The number that matters is "how many more users are signing up since we changed"? The answer is NOT 5.2%.
Example: I have a 1% conversion rate on 100,000 visitors. 1,000 customers! Yay! I change something and I get it up to 2% on the next 100,000 visitors. 2,000 customers.
Which is a better description: "I doubled my conversion rate" or "I increased my conversion rate by 1%?" I'd go with the former.
But the other reason why it's a bad idea to quote percentages of percentages is that there is no indication whether the claimed improvements are actually statistically significant. I didn't see any data in the article to indicate they are, and what little I know about conversions from my own observations is that they vary by at least 10% depending on totally random factors.

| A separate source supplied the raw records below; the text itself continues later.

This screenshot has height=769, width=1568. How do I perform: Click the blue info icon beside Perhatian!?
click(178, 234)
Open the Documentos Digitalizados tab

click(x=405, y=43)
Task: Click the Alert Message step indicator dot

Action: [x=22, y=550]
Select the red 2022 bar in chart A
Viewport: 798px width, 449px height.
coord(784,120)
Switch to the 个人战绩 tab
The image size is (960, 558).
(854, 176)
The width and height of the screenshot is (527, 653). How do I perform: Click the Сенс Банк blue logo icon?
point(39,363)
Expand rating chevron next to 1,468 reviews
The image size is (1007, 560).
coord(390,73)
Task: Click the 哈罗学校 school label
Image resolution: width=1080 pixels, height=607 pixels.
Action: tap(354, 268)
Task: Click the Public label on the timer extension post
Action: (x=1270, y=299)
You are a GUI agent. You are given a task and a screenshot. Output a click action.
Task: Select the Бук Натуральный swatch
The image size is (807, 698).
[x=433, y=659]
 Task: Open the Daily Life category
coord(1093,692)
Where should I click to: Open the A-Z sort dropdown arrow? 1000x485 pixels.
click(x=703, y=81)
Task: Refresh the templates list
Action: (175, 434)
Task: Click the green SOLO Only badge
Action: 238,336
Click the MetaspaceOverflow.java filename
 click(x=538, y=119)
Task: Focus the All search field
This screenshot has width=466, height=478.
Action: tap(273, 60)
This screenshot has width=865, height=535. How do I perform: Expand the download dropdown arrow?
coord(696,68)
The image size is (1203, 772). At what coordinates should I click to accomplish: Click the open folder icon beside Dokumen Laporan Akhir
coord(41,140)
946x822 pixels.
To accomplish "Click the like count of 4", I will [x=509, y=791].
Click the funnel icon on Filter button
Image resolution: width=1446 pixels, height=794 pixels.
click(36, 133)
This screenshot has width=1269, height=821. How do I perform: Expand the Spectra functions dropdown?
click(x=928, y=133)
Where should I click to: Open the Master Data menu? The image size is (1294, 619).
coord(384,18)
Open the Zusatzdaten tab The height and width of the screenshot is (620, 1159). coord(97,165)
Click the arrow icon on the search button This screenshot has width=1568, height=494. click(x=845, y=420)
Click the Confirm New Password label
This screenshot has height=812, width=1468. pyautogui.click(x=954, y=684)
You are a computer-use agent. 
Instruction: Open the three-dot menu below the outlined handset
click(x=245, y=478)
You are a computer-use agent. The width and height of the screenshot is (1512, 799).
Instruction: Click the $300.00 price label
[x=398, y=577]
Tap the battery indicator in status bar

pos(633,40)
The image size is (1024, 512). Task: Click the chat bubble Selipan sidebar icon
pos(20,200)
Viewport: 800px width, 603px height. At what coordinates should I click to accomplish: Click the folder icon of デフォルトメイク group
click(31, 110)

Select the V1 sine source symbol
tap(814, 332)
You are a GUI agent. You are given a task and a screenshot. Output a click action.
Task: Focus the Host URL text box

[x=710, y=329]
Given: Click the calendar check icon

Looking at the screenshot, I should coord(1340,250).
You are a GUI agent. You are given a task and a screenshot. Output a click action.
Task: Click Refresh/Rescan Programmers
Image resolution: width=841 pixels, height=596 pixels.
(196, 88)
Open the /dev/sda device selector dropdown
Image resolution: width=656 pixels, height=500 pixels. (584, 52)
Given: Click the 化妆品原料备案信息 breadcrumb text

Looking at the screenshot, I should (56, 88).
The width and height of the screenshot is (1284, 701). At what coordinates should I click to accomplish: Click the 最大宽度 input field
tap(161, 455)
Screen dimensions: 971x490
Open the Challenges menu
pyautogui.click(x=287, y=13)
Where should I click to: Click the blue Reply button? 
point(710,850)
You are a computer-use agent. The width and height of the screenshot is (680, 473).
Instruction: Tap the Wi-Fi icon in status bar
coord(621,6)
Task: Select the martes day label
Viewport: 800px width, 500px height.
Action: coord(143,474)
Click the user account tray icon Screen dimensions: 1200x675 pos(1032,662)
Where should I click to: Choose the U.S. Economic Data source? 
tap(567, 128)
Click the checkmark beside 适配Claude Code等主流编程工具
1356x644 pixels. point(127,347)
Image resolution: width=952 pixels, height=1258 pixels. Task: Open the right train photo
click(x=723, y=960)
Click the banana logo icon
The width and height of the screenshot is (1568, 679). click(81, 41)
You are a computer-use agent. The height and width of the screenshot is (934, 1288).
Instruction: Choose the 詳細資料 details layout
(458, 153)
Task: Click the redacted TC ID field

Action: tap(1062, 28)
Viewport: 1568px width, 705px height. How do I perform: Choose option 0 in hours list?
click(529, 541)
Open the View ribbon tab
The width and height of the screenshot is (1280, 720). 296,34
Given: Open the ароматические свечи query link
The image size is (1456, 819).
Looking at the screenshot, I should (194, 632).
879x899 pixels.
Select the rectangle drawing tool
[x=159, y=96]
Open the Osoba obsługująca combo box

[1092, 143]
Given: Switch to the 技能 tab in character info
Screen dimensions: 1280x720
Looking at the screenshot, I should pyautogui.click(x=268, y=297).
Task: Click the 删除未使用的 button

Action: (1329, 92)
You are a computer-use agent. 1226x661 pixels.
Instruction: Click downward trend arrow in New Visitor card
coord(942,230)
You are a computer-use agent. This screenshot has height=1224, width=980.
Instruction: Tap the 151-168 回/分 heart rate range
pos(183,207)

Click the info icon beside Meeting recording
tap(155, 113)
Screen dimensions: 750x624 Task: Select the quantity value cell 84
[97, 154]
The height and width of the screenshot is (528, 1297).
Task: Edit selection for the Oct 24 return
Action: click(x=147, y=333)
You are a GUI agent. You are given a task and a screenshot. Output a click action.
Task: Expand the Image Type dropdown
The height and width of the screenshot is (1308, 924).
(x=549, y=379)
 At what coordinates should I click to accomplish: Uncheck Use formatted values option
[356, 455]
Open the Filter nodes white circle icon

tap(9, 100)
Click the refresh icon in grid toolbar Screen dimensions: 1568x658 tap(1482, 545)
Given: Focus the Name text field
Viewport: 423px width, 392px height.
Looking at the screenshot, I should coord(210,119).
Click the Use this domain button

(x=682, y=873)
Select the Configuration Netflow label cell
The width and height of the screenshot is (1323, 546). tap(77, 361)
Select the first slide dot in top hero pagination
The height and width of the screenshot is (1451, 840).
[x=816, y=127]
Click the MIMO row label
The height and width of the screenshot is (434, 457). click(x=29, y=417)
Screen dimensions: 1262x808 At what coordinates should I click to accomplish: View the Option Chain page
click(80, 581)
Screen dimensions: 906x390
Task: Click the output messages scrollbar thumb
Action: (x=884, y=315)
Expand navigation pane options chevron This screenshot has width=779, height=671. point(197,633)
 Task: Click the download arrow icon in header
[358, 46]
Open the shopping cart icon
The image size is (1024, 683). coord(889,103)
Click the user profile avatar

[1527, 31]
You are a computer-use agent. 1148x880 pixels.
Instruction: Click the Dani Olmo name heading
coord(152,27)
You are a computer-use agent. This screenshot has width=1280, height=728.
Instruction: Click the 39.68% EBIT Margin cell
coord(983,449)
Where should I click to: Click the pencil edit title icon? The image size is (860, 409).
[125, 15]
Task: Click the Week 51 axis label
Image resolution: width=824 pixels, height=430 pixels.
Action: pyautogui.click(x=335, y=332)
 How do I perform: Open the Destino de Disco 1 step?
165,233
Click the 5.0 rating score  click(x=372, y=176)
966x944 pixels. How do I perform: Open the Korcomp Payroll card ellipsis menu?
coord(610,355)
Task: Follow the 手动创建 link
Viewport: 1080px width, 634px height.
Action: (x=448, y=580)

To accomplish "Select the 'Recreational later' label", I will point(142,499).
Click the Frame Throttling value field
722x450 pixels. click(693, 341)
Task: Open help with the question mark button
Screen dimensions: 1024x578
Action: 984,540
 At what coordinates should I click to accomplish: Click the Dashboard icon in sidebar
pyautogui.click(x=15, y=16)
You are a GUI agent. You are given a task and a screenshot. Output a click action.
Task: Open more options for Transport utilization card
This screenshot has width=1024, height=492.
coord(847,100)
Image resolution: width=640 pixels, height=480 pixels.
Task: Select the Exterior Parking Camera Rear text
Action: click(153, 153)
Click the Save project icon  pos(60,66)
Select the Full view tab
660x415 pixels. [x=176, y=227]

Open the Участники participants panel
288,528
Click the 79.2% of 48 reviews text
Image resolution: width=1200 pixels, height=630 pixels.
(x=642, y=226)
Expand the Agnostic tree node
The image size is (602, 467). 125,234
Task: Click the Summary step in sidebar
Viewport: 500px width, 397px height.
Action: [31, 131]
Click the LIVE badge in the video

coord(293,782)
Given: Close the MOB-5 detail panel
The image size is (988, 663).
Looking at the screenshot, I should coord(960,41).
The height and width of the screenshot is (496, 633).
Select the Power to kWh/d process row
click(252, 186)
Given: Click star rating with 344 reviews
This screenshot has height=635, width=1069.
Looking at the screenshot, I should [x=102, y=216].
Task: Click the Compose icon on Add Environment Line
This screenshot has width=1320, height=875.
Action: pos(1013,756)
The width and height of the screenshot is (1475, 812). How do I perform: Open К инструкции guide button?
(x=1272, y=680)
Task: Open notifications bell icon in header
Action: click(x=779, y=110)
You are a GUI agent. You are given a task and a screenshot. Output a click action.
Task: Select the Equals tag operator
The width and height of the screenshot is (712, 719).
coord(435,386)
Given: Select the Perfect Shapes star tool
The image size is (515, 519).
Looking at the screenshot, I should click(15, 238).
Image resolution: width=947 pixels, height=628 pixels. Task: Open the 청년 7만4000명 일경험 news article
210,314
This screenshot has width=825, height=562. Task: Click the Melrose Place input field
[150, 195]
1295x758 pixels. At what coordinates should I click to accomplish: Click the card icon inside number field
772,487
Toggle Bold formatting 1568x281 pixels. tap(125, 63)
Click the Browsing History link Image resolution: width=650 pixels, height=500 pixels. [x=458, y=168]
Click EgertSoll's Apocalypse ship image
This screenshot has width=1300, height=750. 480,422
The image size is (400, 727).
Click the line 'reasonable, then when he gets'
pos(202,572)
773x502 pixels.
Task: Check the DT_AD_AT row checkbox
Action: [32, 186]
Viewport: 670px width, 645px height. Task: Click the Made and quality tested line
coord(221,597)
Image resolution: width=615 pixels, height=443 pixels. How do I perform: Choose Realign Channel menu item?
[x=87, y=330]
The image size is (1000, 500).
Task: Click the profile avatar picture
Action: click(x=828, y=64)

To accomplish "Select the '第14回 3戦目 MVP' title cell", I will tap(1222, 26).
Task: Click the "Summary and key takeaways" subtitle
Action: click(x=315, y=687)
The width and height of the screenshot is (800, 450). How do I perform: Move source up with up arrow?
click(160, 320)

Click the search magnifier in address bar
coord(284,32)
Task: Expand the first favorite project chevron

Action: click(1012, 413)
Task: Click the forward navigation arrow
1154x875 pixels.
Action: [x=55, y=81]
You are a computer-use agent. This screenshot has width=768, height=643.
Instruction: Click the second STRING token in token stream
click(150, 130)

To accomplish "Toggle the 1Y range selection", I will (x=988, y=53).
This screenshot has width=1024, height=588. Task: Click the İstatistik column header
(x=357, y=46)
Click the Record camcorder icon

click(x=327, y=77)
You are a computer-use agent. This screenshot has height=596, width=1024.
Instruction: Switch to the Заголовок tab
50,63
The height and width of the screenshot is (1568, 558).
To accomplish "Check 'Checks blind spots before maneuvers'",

>Which is a better description: "I doubled my conversion rate" or "I increased my conversion rate by 1%?" I'd go with the former.
I see your point and I'd use it if I needed to flatter myself. But I'm sticking to the latter. And I'd be sure to mention the starting baseline as well.
Help yourself. Just don't use that type of language in any conversation with anyone else on the planet because you'll likely confuse the hell out of them (take note of the "wtf is this guy talking about" downvotes you've received on this thread)
It's not about flattery. It's about metrics that matter and revenue. Doubling your conversion rate pretty much doubles your revenue. That aside, the goal here is communication. I'd wager that if you said that you doubled your conversion rate, people would grok what it meant (1% to 2% or 5% to 10%-- either way, a big win because it'd double revenue and profit down the funnel). If you said you increased your conversion rate by 10%, I'd wager people would assume that meant something like 10% to 11%.
I don't rely on opinion-polling to determine who is right, esp. when it comes to questions related to science.
>conversation with anyone else on the planet
On your planet, a move from 0.0001% to 0.001% would be reported as "an improvement of 1000%" No thanks.
> It's about metrics that matter and revenue.
Yes, we established long ago that it's about marketing-speak versus math.
So, since you have so many upmods, perhaps you can tell me what happens in your world when the conversion rate goes from 0% to 1%? :-)
The percentage change in users is the interesting number. If someone said "My conversions went up by 100 per week!" I would say "What percentage increase is that?" If someone said "My conversions went up five percentage points!" I would say "What percentage increase was that?" If they said "My conversions went up 20%," I would know what I wanted to know.
I expect hackers to use metrics that are at least defined over the range they are supposed to be used. Imagine that the conversion rate goes from 0% to 1%. I report 1% improvement, the value I measured. You? (1-0)/0 = what percent?
It's a one percentage point improvement. Wrong terminology is responsible for 95% of this thread.
It wouldn't be an increase of 1%. It would be an increase of one percentage point OR an increase of 100%.
This entire thread could be resolved by acknowledging the differences between percent and percentage points.